▶ **BRIEF**:
Could you report every line from the entries that includes the word "second"?

▶ **GIVEN RECORDS**:
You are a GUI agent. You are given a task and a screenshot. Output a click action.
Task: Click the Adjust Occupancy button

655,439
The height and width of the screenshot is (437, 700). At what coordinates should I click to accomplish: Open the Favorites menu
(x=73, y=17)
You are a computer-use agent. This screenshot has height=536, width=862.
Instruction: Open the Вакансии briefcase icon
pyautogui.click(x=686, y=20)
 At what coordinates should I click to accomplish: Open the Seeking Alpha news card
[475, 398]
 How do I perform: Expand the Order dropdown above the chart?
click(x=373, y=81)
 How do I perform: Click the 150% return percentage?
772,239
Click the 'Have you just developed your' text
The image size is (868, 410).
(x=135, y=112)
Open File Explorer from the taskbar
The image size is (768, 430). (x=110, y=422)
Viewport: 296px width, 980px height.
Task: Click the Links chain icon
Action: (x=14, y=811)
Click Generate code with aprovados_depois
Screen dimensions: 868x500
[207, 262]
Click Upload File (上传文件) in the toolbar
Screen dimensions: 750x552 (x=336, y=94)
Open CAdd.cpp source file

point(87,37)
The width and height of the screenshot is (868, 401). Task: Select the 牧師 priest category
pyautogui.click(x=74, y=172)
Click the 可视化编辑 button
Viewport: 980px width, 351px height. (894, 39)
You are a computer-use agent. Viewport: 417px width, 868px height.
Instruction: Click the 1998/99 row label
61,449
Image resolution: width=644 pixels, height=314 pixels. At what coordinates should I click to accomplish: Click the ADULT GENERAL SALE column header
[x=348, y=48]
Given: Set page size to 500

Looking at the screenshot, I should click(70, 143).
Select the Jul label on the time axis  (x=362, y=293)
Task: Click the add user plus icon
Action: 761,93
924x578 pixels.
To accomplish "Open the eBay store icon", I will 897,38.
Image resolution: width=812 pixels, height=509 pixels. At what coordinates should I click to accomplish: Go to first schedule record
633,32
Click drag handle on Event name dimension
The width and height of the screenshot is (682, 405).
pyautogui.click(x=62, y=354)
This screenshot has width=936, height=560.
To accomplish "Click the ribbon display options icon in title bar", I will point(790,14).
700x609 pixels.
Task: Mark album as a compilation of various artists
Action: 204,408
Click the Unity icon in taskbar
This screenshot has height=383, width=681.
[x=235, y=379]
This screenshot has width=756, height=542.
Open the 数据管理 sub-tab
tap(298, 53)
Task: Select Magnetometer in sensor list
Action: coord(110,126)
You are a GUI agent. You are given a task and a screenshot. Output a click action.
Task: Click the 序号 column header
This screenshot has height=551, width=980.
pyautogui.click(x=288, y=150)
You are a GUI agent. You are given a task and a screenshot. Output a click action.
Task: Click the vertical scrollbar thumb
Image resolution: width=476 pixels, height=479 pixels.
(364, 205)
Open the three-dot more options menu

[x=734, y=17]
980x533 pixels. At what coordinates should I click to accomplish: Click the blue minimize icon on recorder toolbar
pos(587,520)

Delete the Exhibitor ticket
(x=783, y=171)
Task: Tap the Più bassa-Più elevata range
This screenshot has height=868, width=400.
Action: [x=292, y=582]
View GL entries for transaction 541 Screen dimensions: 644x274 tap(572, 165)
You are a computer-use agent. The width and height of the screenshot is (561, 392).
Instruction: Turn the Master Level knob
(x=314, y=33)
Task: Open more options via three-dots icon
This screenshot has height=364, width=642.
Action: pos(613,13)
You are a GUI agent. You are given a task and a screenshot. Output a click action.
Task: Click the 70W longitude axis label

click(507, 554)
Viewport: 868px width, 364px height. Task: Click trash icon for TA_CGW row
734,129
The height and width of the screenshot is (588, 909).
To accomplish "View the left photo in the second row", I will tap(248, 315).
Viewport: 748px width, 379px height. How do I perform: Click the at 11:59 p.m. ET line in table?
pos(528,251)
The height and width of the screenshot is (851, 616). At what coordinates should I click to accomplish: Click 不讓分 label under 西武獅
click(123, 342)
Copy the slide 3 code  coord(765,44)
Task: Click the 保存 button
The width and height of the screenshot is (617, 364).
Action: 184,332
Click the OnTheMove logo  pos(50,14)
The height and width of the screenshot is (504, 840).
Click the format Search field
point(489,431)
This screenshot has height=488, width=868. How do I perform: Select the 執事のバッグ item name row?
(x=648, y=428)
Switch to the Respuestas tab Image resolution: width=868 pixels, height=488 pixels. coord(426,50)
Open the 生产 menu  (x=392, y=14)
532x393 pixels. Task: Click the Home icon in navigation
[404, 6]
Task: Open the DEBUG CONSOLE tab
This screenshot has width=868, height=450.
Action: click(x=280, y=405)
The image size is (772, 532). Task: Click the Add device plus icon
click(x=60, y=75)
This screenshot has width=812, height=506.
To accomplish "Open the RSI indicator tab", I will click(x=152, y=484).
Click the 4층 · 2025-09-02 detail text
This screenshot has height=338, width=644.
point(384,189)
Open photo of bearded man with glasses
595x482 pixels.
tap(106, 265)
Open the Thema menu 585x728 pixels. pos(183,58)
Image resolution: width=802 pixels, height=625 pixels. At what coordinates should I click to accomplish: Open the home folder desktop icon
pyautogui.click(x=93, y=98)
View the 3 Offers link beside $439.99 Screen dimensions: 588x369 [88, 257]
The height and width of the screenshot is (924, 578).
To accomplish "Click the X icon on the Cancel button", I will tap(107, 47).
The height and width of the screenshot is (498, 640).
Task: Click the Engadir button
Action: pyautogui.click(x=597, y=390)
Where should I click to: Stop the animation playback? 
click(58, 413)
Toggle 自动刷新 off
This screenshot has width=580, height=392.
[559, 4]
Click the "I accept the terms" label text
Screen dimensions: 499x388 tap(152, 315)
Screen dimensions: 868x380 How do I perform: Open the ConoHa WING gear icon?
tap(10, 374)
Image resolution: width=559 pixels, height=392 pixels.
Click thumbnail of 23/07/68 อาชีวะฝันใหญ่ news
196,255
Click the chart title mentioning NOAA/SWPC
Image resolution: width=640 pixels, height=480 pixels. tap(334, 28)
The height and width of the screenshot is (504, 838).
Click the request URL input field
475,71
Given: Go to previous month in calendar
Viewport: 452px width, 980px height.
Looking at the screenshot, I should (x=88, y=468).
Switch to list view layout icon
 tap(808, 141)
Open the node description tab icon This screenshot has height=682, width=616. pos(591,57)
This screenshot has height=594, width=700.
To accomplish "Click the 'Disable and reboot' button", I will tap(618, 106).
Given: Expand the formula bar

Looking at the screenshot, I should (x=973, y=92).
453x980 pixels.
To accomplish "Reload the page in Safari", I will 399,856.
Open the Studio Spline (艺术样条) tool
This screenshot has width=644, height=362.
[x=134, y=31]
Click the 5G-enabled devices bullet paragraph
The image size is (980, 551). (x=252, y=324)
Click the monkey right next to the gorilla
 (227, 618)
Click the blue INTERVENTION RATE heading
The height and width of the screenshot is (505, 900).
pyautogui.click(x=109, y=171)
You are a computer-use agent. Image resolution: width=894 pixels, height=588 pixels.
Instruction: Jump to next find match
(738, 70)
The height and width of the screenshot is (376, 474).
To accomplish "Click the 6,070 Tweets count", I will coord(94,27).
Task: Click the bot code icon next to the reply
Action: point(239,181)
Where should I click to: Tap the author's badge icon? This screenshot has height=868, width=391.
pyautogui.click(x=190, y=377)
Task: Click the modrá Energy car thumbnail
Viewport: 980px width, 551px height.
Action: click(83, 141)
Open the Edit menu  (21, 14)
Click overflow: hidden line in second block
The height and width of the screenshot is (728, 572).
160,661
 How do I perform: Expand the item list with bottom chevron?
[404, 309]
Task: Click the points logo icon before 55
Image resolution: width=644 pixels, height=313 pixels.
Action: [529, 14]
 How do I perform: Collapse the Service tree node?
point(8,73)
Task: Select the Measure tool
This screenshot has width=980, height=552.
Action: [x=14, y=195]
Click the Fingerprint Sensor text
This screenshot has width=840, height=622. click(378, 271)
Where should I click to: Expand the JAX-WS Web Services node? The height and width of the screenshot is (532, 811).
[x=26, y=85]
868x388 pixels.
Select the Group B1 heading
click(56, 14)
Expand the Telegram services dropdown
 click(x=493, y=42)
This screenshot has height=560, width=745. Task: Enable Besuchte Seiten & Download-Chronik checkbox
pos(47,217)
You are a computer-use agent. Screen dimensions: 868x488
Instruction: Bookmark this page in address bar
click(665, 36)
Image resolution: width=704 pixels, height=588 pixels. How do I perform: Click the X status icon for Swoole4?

▶ **ANSWER TO THE EXERCISE**:
To accomplish "View the left photo in the second row", I will tap(248, 315).
Click overflow: hidden line in second block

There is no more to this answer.